[Word and item position data]
· · · ·
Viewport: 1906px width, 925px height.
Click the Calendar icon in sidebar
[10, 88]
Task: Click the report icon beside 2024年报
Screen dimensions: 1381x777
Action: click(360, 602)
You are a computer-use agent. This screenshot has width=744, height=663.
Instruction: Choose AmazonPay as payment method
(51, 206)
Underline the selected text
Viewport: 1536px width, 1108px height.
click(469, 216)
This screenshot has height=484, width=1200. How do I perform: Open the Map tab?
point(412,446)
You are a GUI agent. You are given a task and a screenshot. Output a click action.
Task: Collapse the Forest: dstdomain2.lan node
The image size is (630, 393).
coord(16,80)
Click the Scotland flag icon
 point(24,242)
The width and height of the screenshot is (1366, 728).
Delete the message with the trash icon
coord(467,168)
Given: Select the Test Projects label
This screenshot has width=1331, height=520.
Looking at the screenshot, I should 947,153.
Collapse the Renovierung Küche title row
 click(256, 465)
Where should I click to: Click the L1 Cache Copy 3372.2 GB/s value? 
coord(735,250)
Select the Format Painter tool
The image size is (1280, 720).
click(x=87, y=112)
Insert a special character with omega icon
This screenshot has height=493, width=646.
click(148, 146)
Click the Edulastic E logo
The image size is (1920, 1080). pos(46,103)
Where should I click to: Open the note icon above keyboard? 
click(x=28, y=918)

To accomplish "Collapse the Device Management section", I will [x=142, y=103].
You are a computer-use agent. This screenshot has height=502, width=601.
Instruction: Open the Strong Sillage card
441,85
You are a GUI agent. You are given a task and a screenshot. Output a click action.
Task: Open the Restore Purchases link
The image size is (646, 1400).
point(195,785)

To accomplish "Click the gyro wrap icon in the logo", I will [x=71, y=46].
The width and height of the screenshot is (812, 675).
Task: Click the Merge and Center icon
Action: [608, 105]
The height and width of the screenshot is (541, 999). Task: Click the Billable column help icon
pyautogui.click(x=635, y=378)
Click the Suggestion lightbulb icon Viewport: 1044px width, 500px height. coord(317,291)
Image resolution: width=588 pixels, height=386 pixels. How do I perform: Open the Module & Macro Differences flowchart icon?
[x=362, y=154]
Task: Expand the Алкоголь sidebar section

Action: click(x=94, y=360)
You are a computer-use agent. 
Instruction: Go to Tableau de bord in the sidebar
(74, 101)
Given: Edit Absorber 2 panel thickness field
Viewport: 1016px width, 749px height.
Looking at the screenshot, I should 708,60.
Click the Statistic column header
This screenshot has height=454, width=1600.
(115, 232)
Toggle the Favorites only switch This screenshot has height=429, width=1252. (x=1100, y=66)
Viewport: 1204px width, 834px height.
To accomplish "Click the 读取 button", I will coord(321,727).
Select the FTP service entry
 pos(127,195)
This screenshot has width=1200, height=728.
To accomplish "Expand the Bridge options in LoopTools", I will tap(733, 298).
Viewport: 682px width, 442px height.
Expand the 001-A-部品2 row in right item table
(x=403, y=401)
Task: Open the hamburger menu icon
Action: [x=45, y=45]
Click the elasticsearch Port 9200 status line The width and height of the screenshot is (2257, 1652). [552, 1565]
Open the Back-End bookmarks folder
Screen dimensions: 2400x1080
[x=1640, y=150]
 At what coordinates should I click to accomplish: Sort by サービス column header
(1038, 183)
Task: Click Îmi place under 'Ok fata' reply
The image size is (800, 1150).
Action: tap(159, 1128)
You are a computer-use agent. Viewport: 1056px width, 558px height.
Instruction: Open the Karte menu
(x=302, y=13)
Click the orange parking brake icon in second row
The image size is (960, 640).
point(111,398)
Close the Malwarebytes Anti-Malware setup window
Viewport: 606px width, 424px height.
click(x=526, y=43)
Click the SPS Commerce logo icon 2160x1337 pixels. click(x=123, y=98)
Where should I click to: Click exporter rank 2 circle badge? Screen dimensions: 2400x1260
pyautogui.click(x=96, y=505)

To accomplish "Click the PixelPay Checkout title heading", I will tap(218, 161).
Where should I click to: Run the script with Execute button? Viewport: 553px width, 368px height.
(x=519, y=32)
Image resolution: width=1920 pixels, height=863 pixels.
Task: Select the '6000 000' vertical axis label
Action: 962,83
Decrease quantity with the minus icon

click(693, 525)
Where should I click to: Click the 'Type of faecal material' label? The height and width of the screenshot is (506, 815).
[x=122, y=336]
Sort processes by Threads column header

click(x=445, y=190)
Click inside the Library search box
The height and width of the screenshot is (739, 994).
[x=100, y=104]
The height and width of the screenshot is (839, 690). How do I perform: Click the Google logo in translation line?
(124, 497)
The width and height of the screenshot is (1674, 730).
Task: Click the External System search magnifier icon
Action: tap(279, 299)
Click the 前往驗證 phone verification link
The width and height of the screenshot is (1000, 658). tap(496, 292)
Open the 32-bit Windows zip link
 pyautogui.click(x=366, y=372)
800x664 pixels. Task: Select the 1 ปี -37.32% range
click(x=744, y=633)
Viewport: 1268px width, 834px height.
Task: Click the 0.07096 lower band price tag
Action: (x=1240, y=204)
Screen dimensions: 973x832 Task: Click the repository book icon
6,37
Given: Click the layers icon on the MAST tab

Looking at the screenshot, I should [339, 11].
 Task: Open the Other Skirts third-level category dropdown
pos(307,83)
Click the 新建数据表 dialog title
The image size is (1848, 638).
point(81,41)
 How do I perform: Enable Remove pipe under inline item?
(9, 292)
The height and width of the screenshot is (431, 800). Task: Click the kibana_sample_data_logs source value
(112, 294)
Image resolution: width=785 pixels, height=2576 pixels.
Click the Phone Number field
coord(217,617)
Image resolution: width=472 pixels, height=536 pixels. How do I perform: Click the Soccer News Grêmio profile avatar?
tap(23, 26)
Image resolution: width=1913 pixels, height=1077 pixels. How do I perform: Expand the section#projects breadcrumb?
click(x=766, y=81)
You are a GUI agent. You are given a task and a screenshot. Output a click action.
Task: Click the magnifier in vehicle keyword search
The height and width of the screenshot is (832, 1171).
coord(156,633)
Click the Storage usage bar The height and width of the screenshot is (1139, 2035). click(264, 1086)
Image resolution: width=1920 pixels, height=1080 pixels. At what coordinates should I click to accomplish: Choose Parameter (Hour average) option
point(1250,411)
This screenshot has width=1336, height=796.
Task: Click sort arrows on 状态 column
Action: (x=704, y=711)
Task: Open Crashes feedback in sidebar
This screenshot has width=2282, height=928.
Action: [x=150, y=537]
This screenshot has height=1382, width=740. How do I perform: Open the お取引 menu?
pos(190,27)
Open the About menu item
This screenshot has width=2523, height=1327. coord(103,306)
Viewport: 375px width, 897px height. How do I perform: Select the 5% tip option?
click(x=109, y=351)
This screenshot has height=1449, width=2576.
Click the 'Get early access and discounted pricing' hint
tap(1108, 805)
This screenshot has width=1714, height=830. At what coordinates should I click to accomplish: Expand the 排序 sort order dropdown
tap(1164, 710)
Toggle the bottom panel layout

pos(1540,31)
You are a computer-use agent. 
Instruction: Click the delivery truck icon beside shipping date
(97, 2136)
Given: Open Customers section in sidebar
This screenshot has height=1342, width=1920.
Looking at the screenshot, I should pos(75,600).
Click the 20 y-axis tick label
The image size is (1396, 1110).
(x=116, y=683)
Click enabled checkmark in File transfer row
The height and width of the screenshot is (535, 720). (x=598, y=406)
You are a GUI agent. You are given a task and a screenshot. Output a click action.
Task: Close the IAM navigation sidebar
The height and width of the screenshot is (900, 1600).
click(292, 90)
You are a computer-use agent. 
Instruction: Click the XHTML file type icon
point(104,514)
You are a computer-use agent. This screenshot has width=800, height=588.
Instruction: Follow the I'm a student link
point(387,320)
· · · ·
WORK INSTRUCTIONS — Rewrite the data above, replacing "Restore Purchases" with "Redeem Code" and leaving everything else unchanged.

SOLUTION TO THIS EXERCISE —
Viewport: 1906px width, 925px height.
Click the Calendar icon in sidebar
[10, 88]
Task: Click the report icon beside 2024年报
Screen dimensions: 1381x777
Action: click(360, 602)
You are a computer-use agent. This screenshot has width=744, height=663.
Instruction: Choose AmazonPay as payment method
(51, 206)
Underline the selected text
Viewport: 1536px width, 1108px height.
click(469, 216)
This screenshot has height=484, width=1200. How do I perform: Open the Map tab?
point(412,446)
You are a GUI agent. You are given a task and a screenshot. Output a click action.
Task: Collapse the Forest: dstdomain2.lan node
The image size is (630, 393).
coord(16,80)
Click the Scotland flag icon
 point(24,242)
The width and height of the screenshot is (1366, 728).
Delete the message with the trash icon
coord(467,168)
Given: Select the Test Projects label
This screenshot has width=1331, height=520.
Looking at the screenshot, I should 947,153.
Collapse the Renovierung Küche title row
 click(256, 465)
Where should I click to: Click the L1 Cache Copy 3372.2 GB/s value? 
coord(735,250)
Select the Format Painter tool
The image size is (1280, 720).
click(x=87, y=112)
Insert a special character with omega icon
This screenshot has height=493, width=646.
click(148, 146)
Click the Edulastic E logo
The image size is (1920, 1080). pos(46,103)
Where should I click to: Open the note icon above keyboard? 
click(x=28, y=918)

To accomplish "Collapse the Device Management section", I will [x=142, y=103].
You are a computer-use agent. This screenshot has height=502, width=601.
Instruction: Open the Strong Sillage card
441,85
You are a GUI agent. You are given a task and a screenshot. Output a click action.
Task: Open the Redeem Code link
The image size is (646, 1400).
point(195,785)

To accomplish "Click the gyro wrap icon in the logo", I will [x=71, y=46].
The width and height of the screenshot is (812, 675).
Task: Click the Merge and Center icon
Action: [608, 105]
The height and width of the screenshot is (541, 999). Task: Click the Billable column help icon
pyautogui.click(x=635, y=378)
Click the Suggestion lightbulb icon Viewport: 1044px width, 500px height. coord(317,291)
Image resolution: width=588 pixels, height=386 pixels. How do I perform: Open the Module & Macro Differences flowchart icon?
[x=362, y=154]
Task: Expand the Алкоголь sidebar section

Action: click(x=94, y=360)
You are a computer-use agent. 
Instruction: Go to Tableau de bord in the sidebar
(74, 101)
Given: Edit Absorber 2 panel thickness field
Viewport: 1016px width, 749px height.
Looking at the screenshot, I should 708,60.
Click the Statistic column header
This screenshot has height=454, width=1600.
(115, 232)
Toggle the Favorites only switch This screenshot has height=429, width=1252. (x=1100, y=66)
Viewport: 1204px width, 834px height.
To accomplish "Click the 读取 button", I will coord(321,727).
Select the FTP service entry
 pos(127,195)
This screenshot has width=1200, height=728.
To accomplish "Expand the Bridge options in LoopTools", I will tap(733, 298).
Viewport: 682px width, 442px height.
Expand the 001-A-部品2 row in right item table
(x=403, y=401)
Task: Open the hamburger menu icon
Action: [x=45, y=45]
Click the elasticsearch Port 9200 status line The width and height of the screenshot is (2257, 1652). [552, 1565]
Open the Back-End bookmarks folder
Screen dimensions: 2400x1080
[x=1640, y=150]
 At what coordinates should I click to accomplish: Sort by サービス column header
(1038, 183)
Task: Click Îmi place under 'Ok fata' reply
The image size is (800, 1150).
Action: tap(159, 1128)
You are a computer-use agent. Viewport: 1056px width, 558px height.
Instruction: Open the Karte menu
(x=302, y=13)
Click the orange parking brake icon in second row
The image size is (960, 640).
point(111,398)
Close the Malwarebytes Anti-Malware setup window
Viewport: 606px width, 424px height.
click(x=526, y=43)
Click the SPS Commerce logo icon 2160x1337 pixels. click(x=123, y=98)
Where should I click to: Click exporter rank 2 circle badge? Screen dimensions: 2400x1260
pyautogui.click(x=96, y=505)

To accomplish "Click the PixelPay Checkout title heading", I will tap(218, 161).
Where should I click to: Run the script with Execute button? Viewport: 553px width, 368px height.
(x=519, y=32)
Image resolution: width=1920 pixels, height=863 pixels.
Task: Select the '6000 000' vertical axis label
Action: 962,83
Decrease quantity with the minus icon

click(693, 525)
Where should I click to: Click the 'Type of faecal material' label? The height and width of the screenshot is (506, 815).
[x=122, y=336]
Sort processes by Threads column header

click(x=445, y=190)
Click inside the Library search box
The height and width of the screenshot is (739, 994).
[x=100, y=104]
The height and width of the screenshot is (839, 690). How do I perform: Click the Google logo in translation line?
(124, 497)
The width and height of the screenshot is (1674, 730).
Task: Click the External System search magnifier icon
Action: tap(279, 299)
Click the 前往驗證 phone verification link
The width and height of the screenshot is (1000, 658). tap(496, 292)
Open the 32-bit Windows zip link
 pyautogui.click(x=366, y=372)
800x664 pixels. Task: Select the 1 ปี -37.32% range
click(x=744, y=633)
Viewport: 1268px width, 834px height.
Task: Click the 0.07096 lower band price tag
Action: (x=1240, y=204)
Screen dimensions: 973x832 Task: Click the repository book icon
6,37
Given: Click the layers icon on the MAST tab

Looking at the screenshot, I should [339, 11].
 Task: Open the Other Skirts third-level category dropdown
pos(307,83)
Click the 新建数据表 dialog title
The image size is (1848, 638).
point(81,41)
 How do I perform: Enable Remove pipe under inline item?
(9, 292)
The height and width of the screenshot is (431, 800). Task: Click the kibana_sample_data_logs source value
(112, 294)
Image resolution: width=785 pixels, height=2576 pixels.
Click the Phone Number field
coord(217,617)
Image resolution: width=472 pixels, height=536 pixels. How do I perform: Click the Soccer News Grêmio profile avatar?
tap(23, 26)
Image resolution: width=1913 pixels, height=1077 pixels. How do I perform: Expand the section#projects breadcrumb?
click(x=766, y=81)
You are a GUI agent. You are given a task and a screenshot. Output a click action.
Task: Click the magnifier in vehicle keyword search
The height and width of the screenshot is (832, 1171).
coord(156,633)
Click the Storage usage bar The height and width of the screenshot is (1139, 2035). click(264, 1086)
Image resolution: width=1920 pixels, height=1080 pixels. At what coordinates should I click to accomplish: Choose Parameter (Hour average) option
point(1250,411)
This screenshot has width=1336, height=796.
Task: Click sort arrows on 状态 column
Action: (x=704, y=711)
Task: Open Crashes feedback in sidebar
This screenshot has width=2282, height=928.
Action: [x=150, y=537]
This screenshot has height=1382, width=740. How do I perform: Open the お取引 menu?
pos(190,27)
Open the About menu item
This screenshot has width=2523, height=1327. coord(103,306)
Viewport: 375px width, 897px height. How do I perform: Select the 5% tip option?
click(x=109, y=351)
This screenshot has height=1449, width=2576.
Click the 'Get early access and discounted pricing' hint
tap(1108, 805)
This screenshot has width=1714, height=830. At what coordinates should I click to accomplish: Expand the 排序 sort order dropdown
tap(1164, 710)
Toggle the bottom panel layout

pos(1540,31)
You are a computer-use agent. 
Instruction: Click the delivery truck icon beside shipping date
(97, 2136)
Given: Open Customers section in sidebar
This screenshot has height=1342, width=1920.
Looking at the screenshot, I should pos(75,600).
Click the 20 y-axis tick label
The image size is (1396, 1110).
(x=116, y=683)
Click enabled checkmark in File transfer row
The height and width of the screenshot is (535, 720). (x=598, y=406)
You are a GUI agent. You are given a task and a screenshot. Output a click action.
Task: Close the IAM navigation sidebar
The height and width of the screenshot is (900, 1600).
click(292, 90)
You are a computer-use agent. 
Instruction: Click the XHTML file type icon
point(104,514)
You are a computer-use agent. This screenshot has width=800, height=588.
Instruction: Follow the I'm a student link
point(387,320)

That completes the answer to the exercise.